## WHAT YOU HAVE TO DO
Rescale the records from the line with "Onderdelen Shop (1037, 101)" to the line with "Frontpage (1013, 34)", both included. Write each of those lines again, requests included, with every coordinate in the answers multiplied by 0.35 and rounded to a whole number (halves round up), and give only those lines.

begin

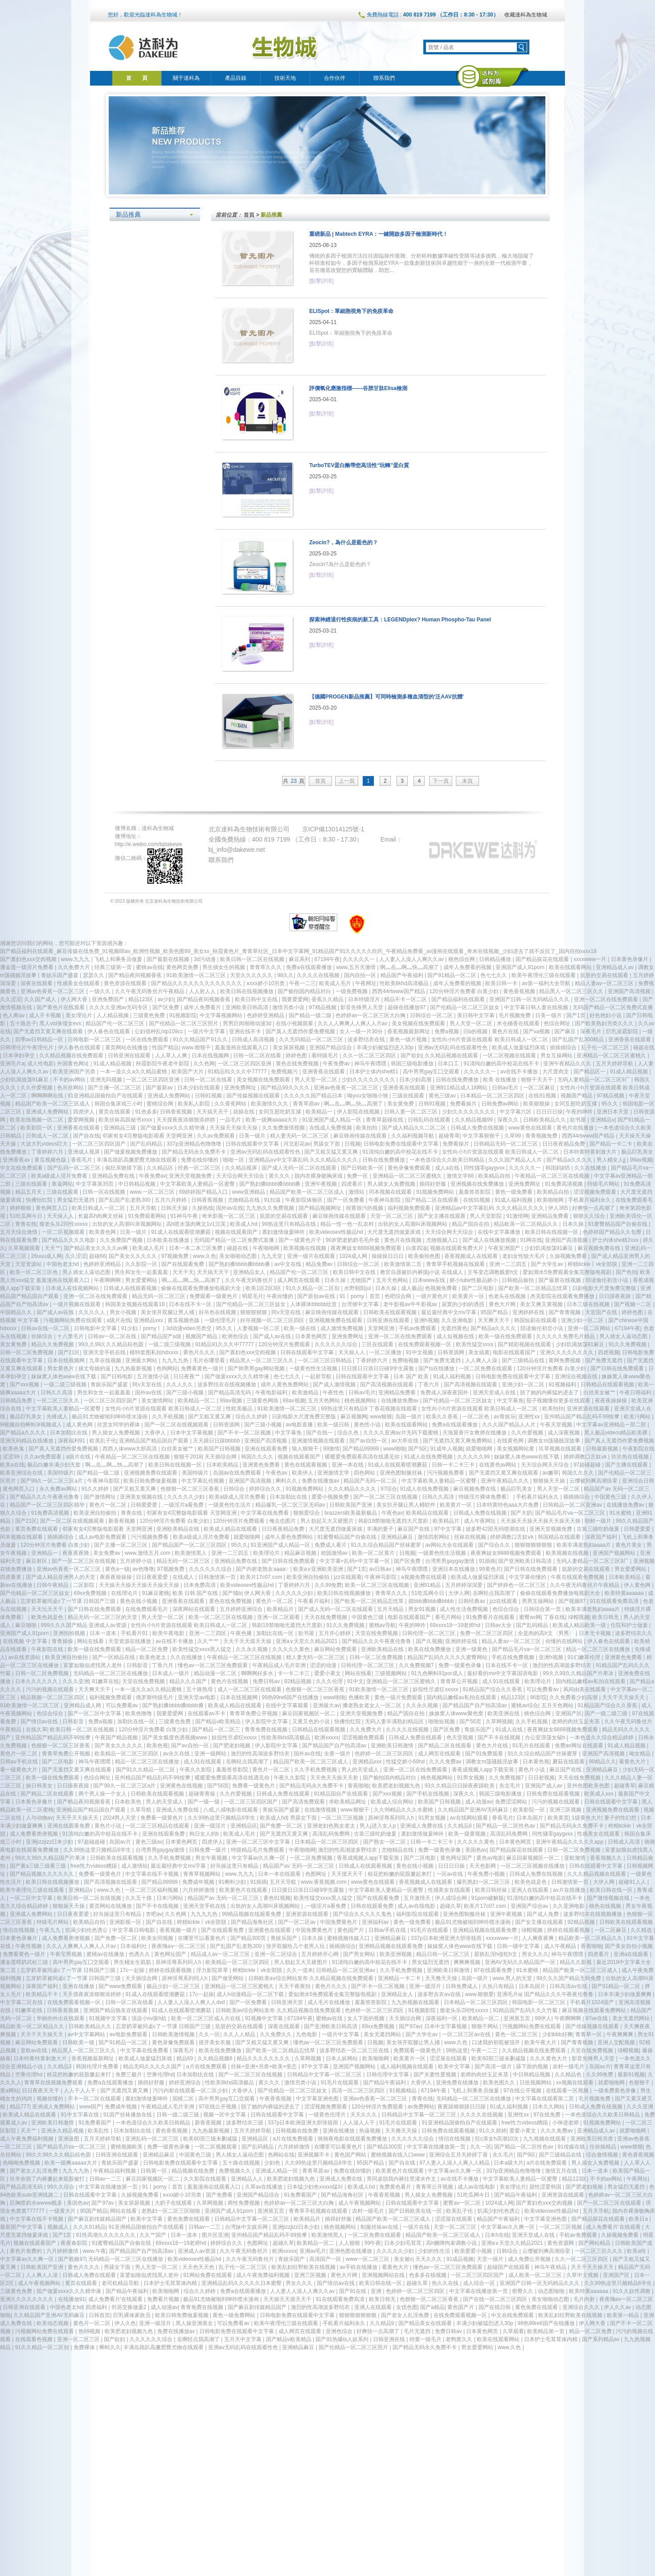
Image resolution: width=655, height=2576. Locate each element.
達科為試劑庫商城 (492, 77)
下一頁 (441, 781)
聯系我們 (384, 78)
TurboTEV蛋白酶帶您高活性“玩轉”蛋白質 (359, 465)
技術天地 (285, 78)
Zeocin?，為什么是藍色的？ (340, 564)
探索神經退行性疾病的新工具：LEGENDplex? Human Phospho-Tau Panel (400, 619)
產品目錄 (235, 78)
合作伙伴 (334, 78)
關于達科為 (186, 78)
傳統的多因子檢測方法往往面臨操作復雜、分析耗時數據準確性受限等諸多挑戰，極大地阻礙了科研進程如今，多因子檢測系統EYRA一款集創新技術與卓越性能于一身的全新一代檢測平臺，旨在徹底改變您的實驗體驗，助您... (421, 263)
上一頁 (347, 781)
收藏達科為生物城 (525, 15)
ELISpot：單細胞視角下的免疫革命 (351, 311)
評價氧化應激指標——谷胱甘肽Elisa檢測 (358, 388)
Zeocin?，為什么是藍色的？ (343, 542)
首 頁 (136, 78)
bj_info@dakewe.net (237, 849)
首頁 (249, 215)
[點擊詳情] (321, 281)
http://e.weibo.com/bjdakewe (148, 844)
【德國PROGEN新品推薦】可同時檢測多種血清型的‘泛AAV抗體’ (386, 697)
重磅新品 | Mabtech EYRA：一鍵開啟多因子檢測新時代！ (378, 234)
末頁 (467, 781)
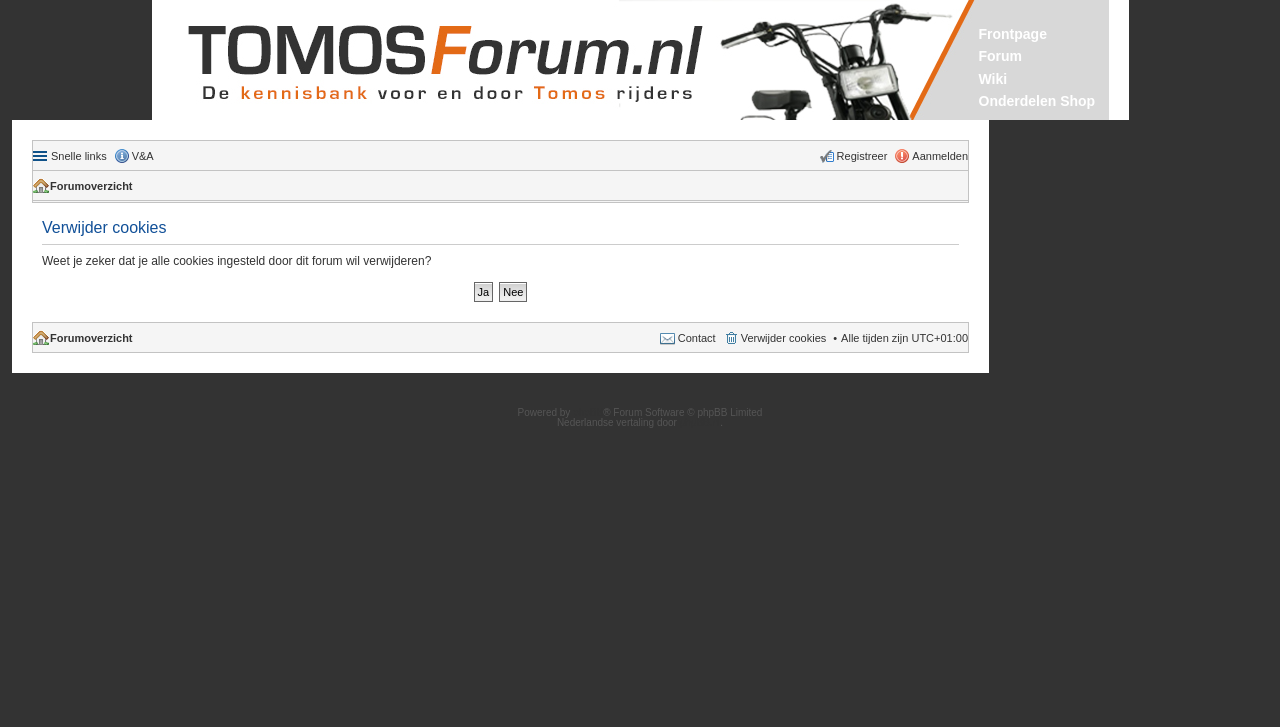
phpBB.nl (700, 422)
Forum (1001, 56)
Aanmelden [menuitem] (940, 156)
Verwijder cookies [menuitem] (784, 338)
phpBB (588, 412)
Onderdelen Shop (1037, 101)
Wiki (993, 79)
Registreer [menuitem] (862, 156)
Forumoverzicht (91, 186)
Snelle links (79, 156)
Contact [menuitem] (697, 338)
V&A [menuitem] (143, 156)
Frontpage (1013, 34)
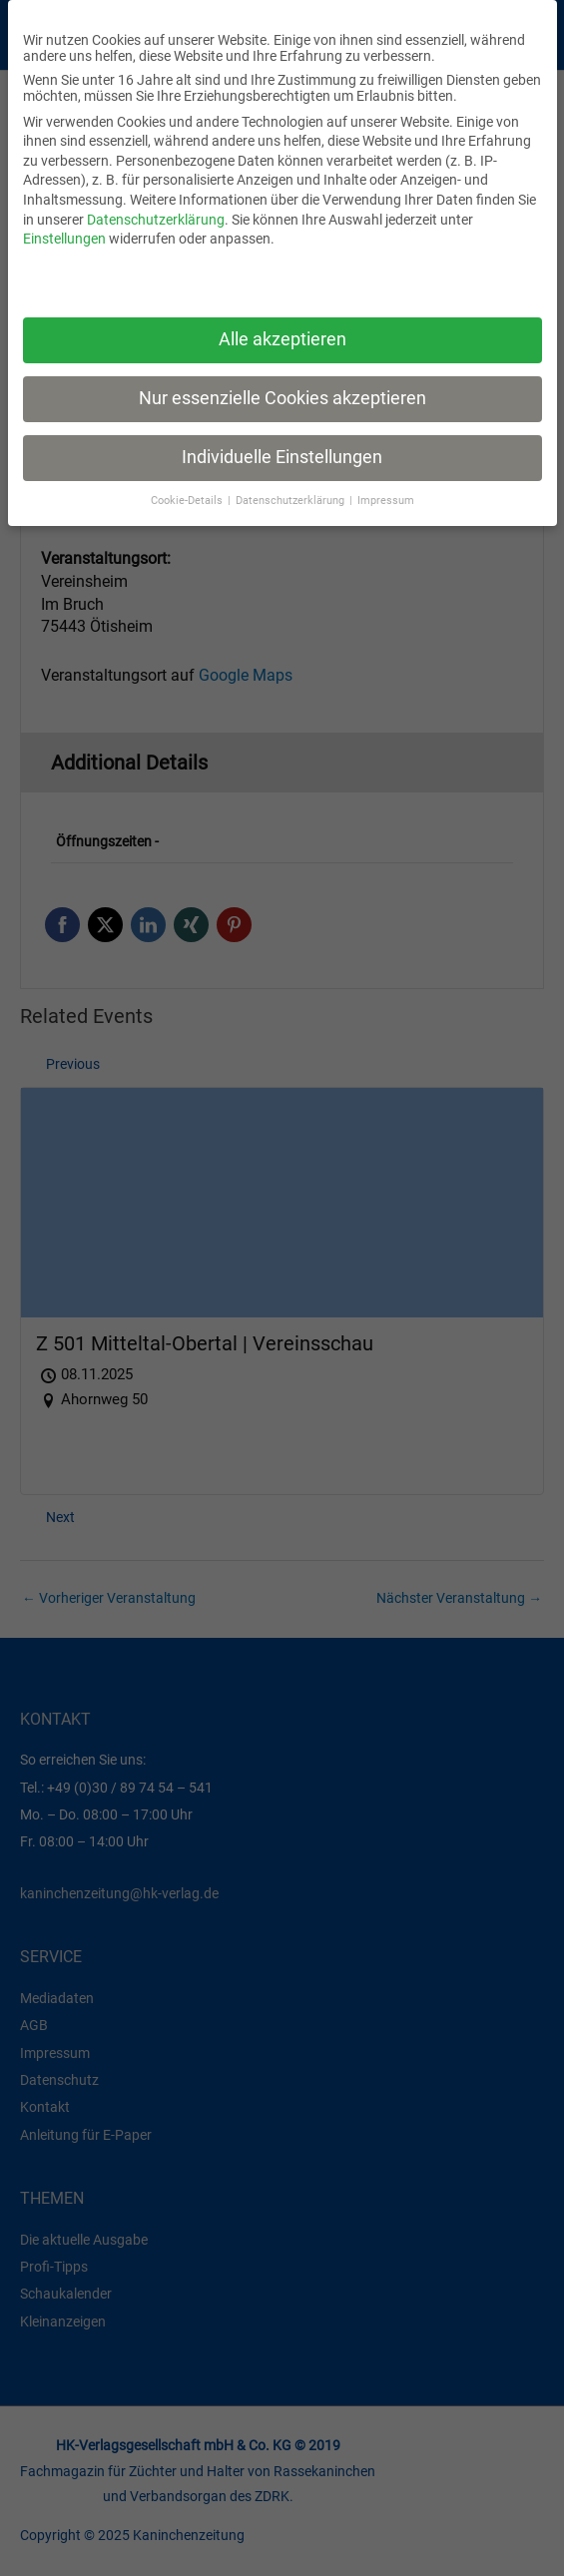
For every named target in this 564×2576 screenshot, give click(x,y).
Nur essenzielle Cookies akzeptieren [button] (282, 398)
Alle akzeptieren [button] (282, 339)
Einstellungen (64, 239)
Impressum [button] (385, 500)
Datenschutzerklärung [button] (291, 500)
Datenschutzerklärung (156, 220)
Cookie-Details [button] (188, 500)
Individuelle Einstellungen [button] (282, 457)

end

## EXERCISE SOLUTION
Onderdelen Shop (363, 35)
Wiki (348, 28)
Registreer [menuitem] (302, 55)
Forumoverzicht (32, 65)
Snelle links (28, 55)
Contact [menuitem] (244, 118)
V&A [menuitem] (50, 55)
Frontpage (355, 12)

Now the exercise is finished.